- **PASSAGE GIVEN**:
-=-=-=-=-

The rebound puts the country on a high-growth trajectory not seen in decades that will finally see it shake off its image as the "sick man" of Asia, economic planning secretary Arsenio Balisacan told reporters. Balisacan added that the government expected the economy to grow by between 7.0 percent and 8.0 percent in 2015. "We have avoided the dreaded boom-bust cycle that has hounded our economy for decades," he said.
"What we are seeing in the last five years has never been seen in the last 40 years. The last time we have seen such growth was in the mid-1970s," he said, referencing a period when the Philippines saw annual economic growth rates approaching nine percent. Despite global uncertainties, the Philippines was buoyed by "solid" macroeconomic fundamentals including strong domestic consumption, ample foreign exchange reserves, a stable banking sector and manageable inflation, finance secretary Cesar Purisima said.
Purisima said in a statement that the country "has more fundamental strength than most peers to fuel long-term growth prospects and buttress against vulnerabilities to external shocks." On a full-year basis, the Philippine economy grew at a rate second in Asia only to China's 7.4 percent, and narrowly outpacing Vietnam's six percent, Balisacan said. "With this upbeat year-end performance, the economy is anticipated to gain further traction in 2015," he said.
Balisacan however conceded that such high growth rates must be sustained over 20 years before they could be felt by the poor, as shown by the experience of other countries. "It's a long way to go before we can effectively make this growth shared broadly. There's so much to do. There's no shortcut to it. We have to deepen reforms," he said.
The full-year economic growth rate of 6.1 percent exceeded forecasts of 6.0 percent by the World Bank and the International Monetary Fund, but fell short of the government's targeted range of between 6.5 percent and 7.5 percent. The economy grew by an impressive 7.2 percent in 2013. The 2014 fourth quarter growth figure of 6.9 percent was also an improvement from the 6.3 percent growth posted in the same period in 2013.

-=-=-=-=-

- **RECORDED INFORMATION**:
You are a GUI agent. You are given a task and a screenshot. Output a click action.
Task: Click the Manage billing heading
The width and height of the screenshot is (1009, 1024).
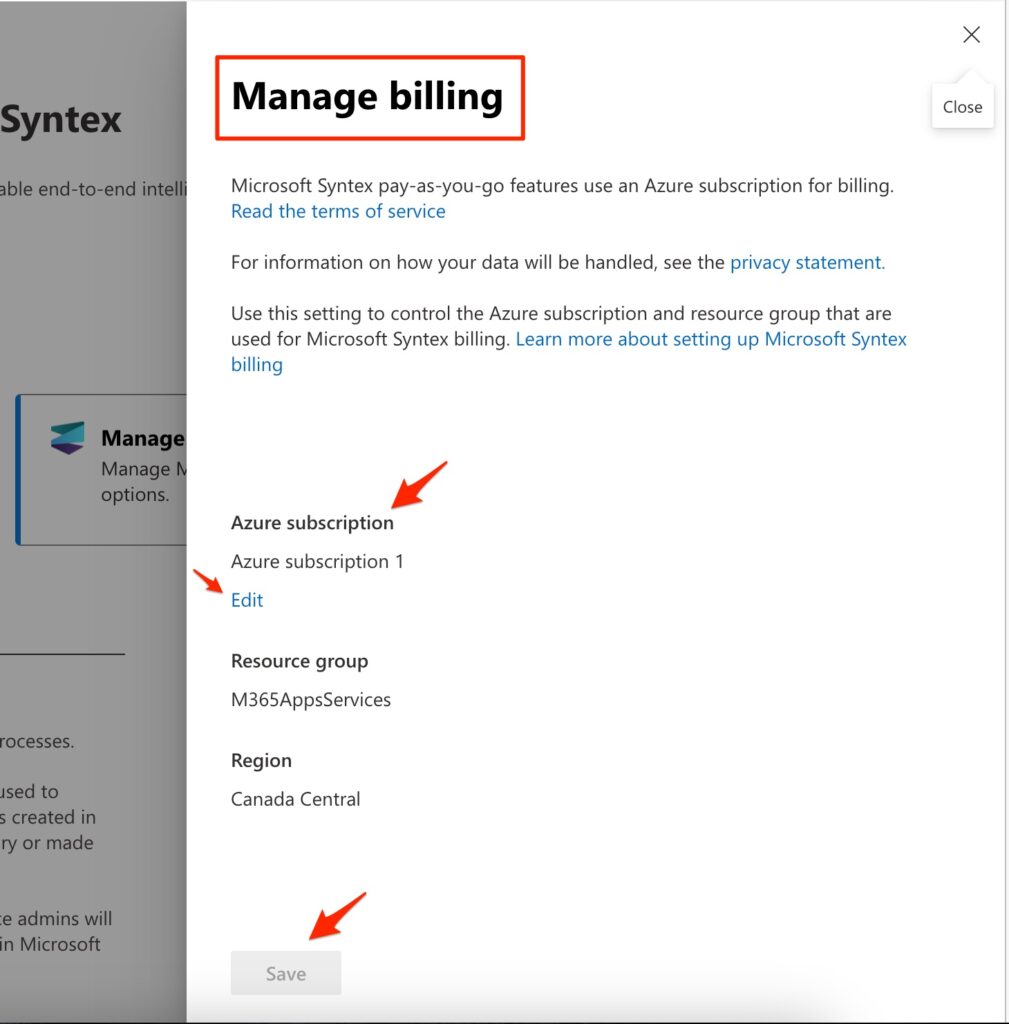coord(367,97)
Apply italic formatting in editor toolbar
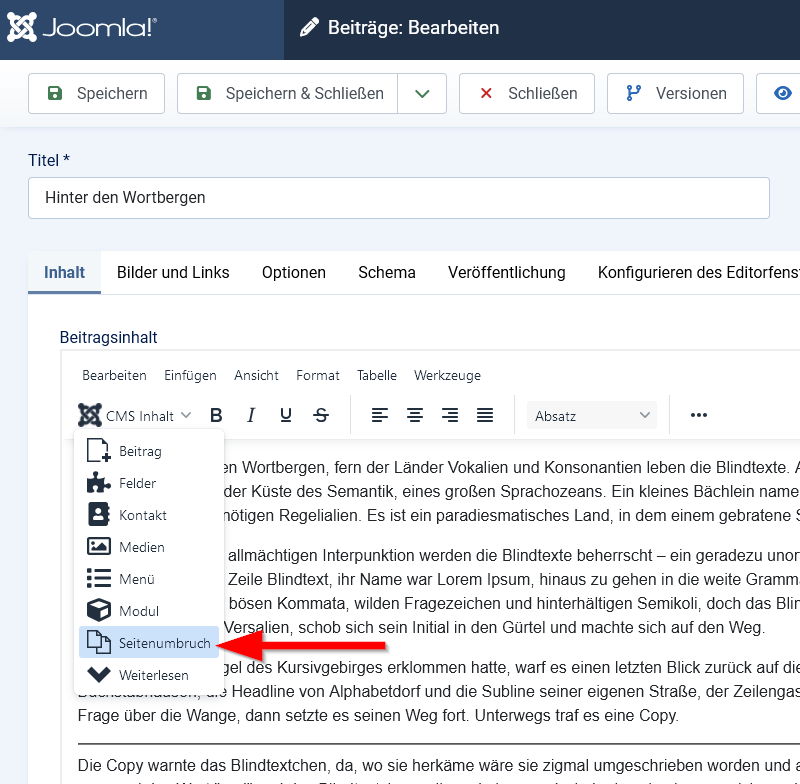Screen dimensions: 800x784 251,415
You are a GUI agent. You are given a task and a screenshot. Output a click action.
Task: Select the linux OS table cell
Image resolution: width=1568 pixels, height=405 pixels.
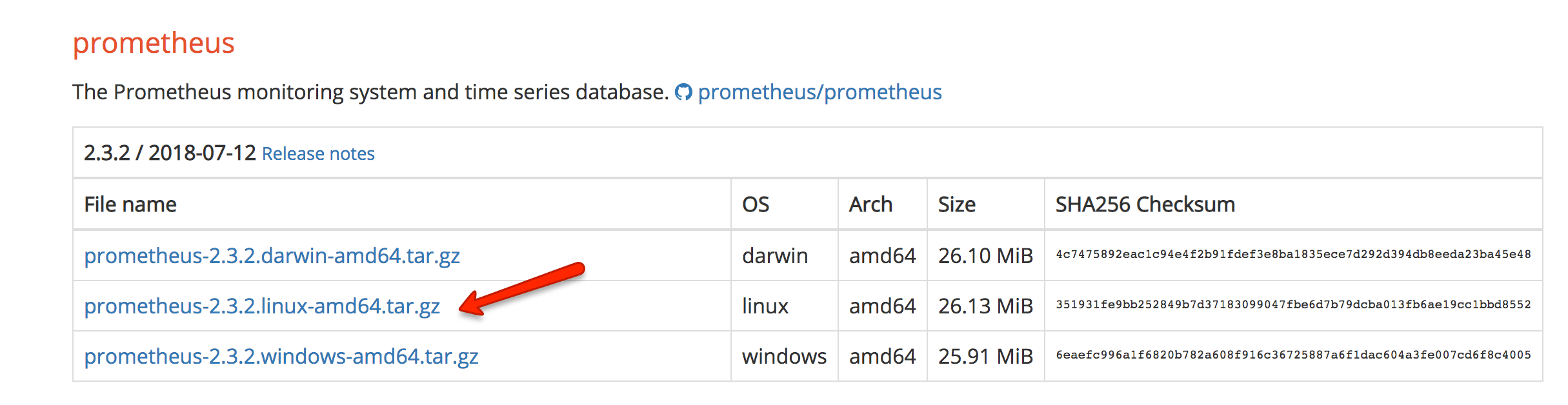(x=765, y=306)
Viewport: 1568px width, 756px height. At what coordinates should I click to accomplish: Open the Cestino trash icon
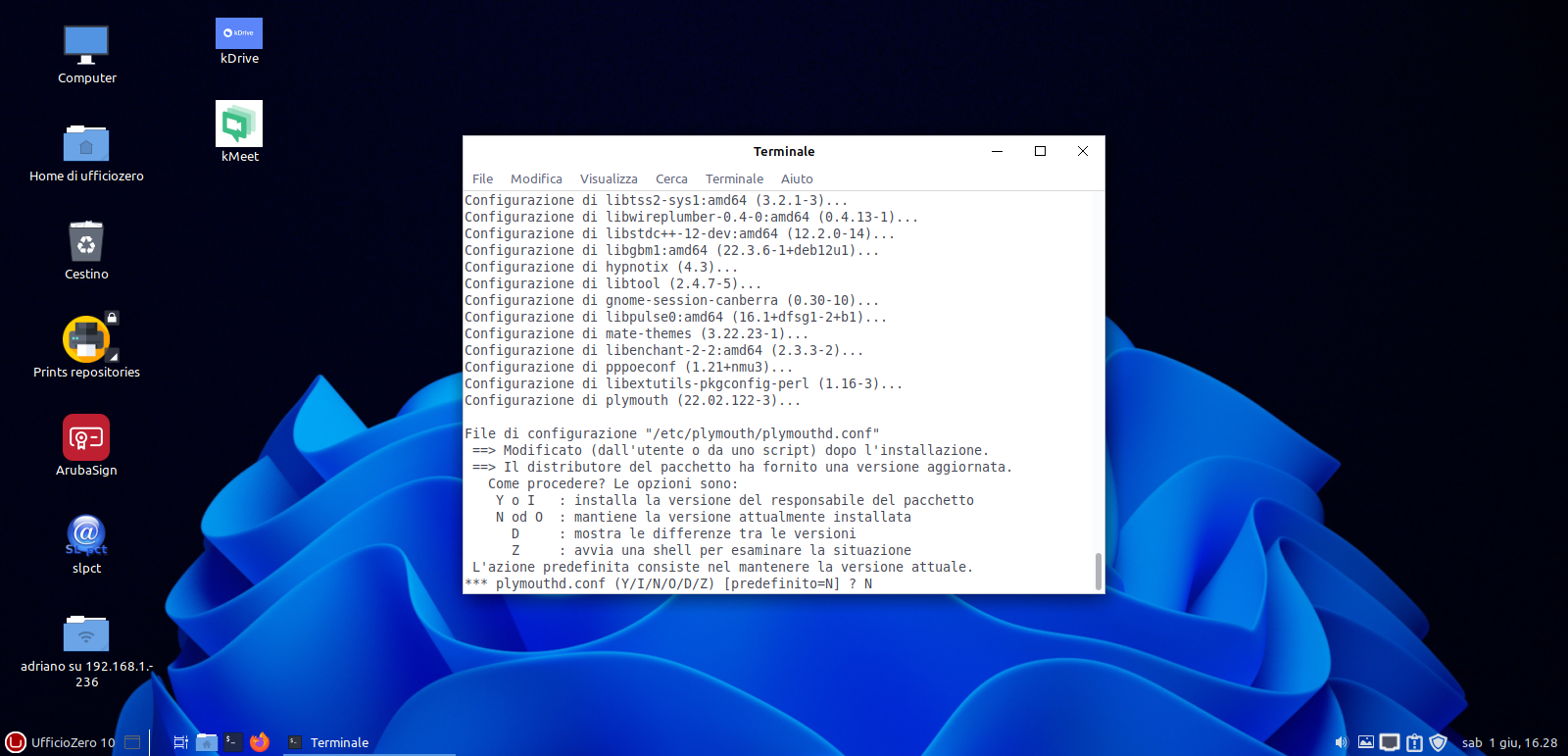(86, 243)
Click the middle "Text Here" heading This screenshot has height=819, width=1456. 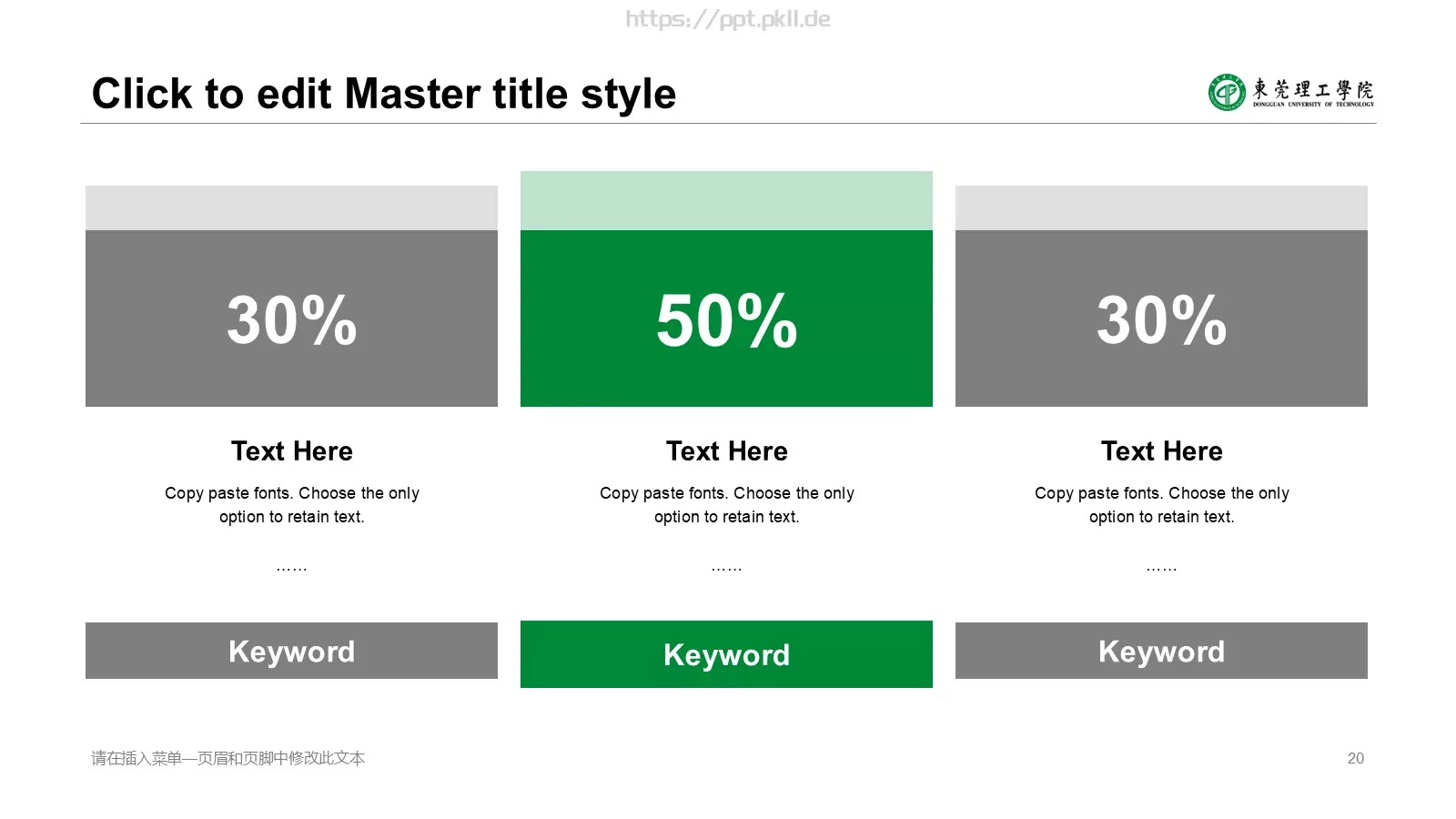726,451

-=-=-=-=-

- **WHAT YOU NEED TO DO**:
[1] Answer these from the passage on Philippine economic growth:
(a) What growth range does the government expect for the economy in 2015?
(b) Which country was the only one in Asia to post higher full-year growth than the Philippines, and at what rate?
(c) According to Balisacan, for how many years must such high growth rates be sustained before the poor can feel them?
[2] Continue the passage on Philippine economic growth from its final sentence.

- **OUTPUTS**:
[1]
(a) Between 7.0 percent and 8.0 percent.
(b) China, at 7.4 percent.
(c) 20 years.

[2]
Analysts, meanwhile, largely echoed government confidence about the economy. "Overall, this remains consistent with our long-held view that the economy is on a solid growth trajectory," Nomura research analyst Euben Paracuelles said. Barclays analysts Rahul Bajoria and Bill Diviney, meanwhile, predicted expansion will be "robust" this year as the Philippines is expected to benefit from a marked drop in world oil prices while the central bank is expected to hold off on any interest rate hikes until the fourth quarter.
The country's economic drivers - services, industry and agriculture - all posted robust growth in the fourth quarter, with the agriculture sector seeing 4.8 percent expansion compared to 0.9 percent in the same period in 2013. Balisacan conceded that there were still "lingering and uneven external conditions" such as sluggish world trade, low commodity prices and fears of higher interest rates looming on the horizon. But he said the economy would likely remain strong in 2015, lifted by further improvements in agriculture, favourable exports, rising domestic demand for manufactured goods, and even early spending for the Philippines's 2016 national elections.